Exercice: Dans le texte sur les missions de renfort en Guyane et à Mayotte, quels sont les seuls moyens d'accès à Maripasoula ?

== Texte fourni

Après avoir suivi en un an tout le cursus de formation "théorique" et l'exercice terrain, je suis partie en mission pour la première fois en avril 2016 en Guyane pour du renfort en obstétrique (mission de 3 semaines sur site) et j'ai effectué une seconde mission en juin dernier pour du renfort à Mayotte pour 3 semaines sur site.
En Guyane, j'ai été affectée en poste de renfort sur un centre de soins à Maripasoula, sur le fleuve du Maroni ,en Amazonie, dont l'accès se fait uniquement par petit avion depuis Cayenne ou par pirogue depuis St Laurent du Maroni. Mon travail consistait principalement à faire le suivi des grossesses, à organiser le transfert pour les patientes dont l'accouchement est en général prévu à Cayenne, ou à faire les accouchements inopinés des patientes du fleuve arrivant en pirogue à Maripasoula.
Une mission riche en dépaysement, en rencontre avec les différentes populations, avec la pratique du langage local le "Taki", mais aussi l'accueil très chaleureux des soignants. Un travail de renfort pendant la période Zika, qui nous faisait orienter les patientes porteuses du virus pour un suivi échographique plus poussé sur Cayenne.

====
== Lignes fournies

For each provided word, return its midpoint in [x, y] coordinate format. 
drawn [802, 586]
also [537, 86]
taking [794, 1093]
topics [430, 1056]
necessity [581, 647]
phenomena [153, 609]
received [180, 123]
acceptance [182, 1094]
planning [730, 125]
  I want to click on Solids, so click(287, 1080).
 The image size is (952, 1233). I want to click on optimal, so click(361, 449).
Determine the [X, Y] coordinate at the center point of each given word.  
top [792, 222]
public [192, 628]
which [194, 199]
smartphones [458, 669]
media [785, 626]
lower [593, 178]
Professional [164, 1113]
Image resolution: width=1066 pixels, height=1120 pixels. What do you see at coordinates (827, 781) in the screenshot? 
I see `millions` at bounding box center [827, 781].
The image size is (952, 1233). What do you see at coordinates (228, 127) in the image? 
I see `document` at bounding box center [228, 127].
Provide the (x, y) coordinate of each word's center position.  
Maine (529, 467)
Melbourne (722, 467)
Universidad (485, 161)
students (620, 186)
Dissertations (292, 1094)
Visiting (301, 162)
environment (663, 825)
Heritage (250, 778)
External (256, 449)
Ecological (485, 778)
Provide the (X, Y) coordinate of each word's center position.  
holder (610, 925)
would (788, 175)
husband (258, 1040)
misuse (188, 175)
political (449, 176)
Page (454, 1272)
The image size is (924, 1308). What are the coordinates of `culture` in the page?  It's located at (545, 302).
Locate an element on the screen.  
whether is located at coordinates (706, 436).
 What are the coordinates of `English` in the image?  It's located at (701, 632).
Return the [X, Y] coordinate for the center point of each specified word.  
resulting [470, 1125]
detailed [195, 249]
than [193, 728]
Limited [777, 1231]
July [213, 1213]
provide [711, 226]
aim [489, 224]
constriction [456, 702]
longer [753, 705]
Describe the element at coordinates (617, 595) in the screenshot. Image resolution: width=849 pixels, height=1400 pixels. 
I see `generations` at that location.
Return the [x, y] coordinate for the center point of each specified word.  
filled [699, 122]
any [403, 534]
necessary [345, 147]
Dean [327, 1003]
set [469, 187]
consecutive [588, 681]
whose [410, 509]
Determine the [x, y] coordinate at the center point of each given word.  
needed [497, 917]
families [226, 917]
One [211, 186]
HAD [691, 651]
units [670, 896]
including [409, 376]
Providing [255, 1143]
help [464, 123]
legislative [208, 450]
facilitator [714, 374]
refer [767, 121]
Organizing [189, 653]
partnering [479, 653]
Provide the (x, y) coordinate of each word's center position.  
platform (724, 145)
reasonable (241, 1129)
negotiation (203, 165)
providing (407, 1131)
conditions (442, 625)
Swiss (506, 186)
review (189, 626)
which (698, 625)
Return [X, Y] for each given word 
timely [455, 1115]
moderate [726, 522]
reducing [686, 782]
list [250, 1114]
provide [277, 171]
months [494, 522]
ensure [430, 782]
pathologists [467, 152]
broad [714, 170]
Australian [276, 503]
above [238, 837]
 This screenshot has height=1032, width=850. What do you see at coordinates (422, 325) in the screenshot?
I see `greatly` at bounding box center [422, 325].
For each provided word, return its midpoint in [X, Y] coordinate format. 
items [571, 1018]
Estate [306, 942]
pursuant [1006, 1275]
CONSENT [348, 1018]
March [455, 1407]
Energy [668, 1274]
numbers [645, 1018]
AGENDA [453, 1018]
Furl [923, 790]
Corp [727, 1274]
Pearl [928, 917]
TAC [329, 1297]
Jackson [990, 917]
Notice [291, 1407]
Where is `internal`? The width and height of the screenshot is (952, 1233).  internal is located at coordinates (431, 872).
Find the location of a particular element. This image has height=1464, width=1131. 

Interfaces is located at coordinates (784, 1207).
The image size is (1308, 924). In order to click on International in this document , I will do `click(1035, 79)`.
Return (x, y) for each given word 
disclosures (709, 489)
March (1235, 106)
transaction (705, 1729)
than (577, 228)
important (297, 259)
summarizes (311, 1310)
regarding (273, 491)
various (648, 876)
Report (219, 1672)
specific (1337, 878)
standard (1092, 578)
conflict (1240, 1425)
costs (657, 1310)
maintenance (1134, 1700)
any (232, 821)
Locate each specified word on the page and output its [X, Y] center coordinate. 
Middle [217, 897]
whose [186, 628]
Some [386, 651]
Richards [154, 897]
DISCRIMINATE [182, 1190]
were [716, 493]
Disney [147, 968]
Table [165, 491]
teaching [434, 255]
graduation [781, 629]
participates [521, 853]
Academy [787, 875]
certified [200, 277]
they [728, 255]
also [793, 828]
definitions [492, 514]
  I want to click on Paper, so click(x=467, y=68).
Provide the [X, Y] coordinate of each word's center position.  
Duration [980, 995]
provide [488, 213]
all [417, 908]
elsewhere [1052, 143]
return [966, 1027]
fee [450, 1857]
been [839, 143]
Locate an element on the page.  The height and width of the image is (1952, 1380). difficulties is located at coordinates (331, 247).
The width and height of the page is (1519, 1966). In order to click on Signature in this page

====

Réponse: Uniquement par petit avion depuis Cayenne ou par pirogue depuis St Laurent du Maroni.